▶ _Text for analysis_:
[Start of Attachment]

Similar to conventional adenomas, conventional serrated adenomas should have uniform, overt cytological dysplasia; however, they are characterized by confluent, eosinophilic cytoplasm and papillary or villiform growth pattern. There is much confusion in the literature in regard to the dysplastic serrated polyps in general and the serrated adenomas in particular, as many serrated dysplastic and nondysplastic polyps have been named as serrated adenomas; therefore, the clinical picture, epidemiology and natural history of the conventional serrated adenomas are poorly understood and need to be studied further. However, there are some studies indicating that this uncommon type of polyps occur in older individuals than population with nondysplastic serrated polyps and that they occur more commonly in females and exclusively in the left colon.[18,21,22]
Some conventional adenomas acquire serrated architecture and need to be distinguished from the conventional serrated adenoma by their nuclear features that appear exactly like the nuclei of conventional adenomas. The nuclei are cigar-shaped, have clumped chromatin and exhibit stratification [Figure 4].

[End of Attachment]

[Stored items]
[Start of Attachment]

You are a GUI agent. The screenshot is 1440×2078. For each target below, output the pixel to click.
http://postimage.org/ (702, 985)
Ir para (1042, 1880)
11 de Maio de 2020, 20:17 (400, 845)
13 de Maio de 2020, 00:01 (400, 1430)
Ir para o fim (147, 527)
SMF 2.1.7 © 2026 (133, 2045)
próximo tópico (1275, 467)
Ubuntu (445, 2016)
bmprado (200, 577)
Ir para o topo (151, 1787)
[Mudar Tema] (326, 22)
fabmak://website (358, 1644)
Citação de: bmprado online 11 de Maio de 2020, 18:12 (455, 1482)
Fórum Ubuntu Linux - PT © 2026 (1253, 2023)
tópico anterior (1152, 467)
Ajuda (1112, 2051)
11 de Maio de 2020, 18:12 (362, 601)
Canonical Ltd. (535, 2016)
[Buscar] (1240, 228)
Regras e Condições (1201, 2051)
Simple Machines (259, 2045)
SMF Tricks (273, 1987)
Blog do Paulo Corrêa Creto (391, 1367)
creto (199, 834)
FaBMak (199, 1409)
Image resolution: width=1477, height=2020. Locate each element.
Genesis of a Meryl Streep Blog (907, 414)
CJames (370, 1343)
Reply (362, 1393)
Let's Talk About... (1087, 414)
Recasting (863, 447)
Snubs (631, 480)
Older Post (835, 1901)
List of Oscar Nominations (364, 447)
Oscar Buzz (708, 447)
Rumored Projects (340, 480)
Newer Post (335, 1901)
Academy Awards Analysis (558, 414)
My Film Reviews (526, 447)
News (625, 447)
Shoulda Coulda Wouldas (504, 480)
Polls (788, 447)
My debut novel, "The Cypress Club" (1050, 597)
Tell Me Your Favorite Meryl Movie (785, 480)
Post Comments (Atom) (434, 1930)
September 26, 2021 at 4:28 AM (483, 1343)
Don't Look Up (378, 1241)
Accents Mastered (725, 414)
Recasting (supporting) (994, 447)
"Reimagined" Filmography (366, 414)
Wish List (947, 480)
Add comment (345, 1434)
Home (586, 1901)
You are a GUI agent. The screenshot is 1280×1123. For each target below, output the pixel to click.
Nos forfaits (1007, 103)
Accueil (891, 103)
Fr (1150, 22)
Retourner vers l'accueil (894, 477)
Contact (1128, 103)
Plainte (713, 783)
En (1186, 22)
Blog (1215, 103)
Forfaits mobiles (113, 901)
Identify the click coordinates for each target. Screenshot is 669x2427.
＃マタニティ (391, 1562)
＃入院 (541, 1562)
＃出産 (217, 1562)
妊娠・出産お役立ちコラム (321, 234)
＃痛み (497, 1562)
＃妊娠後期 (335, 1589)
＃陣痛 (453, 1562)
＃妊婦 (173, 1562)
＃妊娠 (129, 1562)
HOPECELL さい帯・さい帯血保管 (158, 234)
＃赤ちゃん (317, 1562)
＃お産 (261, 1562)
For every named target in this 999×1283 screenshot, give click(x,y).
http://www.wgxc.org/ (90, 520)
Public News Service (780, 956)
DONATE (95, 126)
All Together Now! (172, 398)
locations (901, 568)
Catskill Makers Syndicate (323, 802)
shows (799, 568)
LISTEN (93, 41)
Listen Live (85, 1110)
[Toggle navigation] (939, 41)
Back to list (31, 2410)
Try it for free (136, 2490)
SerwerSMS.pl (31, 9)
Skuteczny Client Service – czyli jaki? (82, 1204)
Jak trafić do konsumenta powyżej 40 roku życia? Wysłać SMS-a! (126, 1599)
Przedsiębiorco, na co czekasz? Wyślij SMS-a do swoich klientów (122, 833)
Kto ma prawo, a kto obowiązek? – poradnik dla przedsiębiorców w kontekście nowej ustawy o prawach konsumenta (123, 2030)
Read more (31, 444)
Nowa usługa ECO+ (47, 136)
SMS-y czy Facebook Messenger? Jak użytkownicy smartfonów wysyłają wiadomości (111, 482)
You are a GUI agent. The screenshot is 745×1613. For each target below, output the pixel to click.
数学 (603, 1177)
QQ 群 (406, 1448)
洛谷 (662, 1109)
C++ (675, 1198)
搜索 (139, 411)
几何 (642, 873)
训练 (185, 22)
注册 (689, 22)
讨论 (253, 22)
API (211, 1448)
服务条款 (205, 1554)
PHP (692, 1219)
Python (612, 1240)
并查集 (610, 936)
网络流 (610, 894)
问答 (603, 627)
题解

[End of Attachment]

▶ _Exercise brief_:
Write a continuation of the text on serrated colorectal polyps, picking up after its final sentence about nuclear features.

▶ _Result of the exercise_:
Over time, some sessile serrated polyps progress and develop dysplastic foci. These polyps were called mixed hyperplastic/adenomatous polyps in the past. But as we know now that these polyps do not represent a coincidental occurrence of hyperplastic and adenomatous changes in the mucosa but result from molecular changes and progression in sessile serrated polyps, leading to morphologic change of dysplasia, they should be named sessile serrated polyps with dysplasia.[12,19] The dysplastic foci resemble either conventional adenomas or conventional serrated adenoma, or they may show combined features of both subtypes.
If it is not possible to fit the serrated polyp into one of the above described subtypes, these polyps can be called unclassifiable serrated polyp with/without dysplasia. If unable to fit the serrated polyp into one of the above described subtypes, then they can be called unclassifiable serrated polyp with/without dysplasia.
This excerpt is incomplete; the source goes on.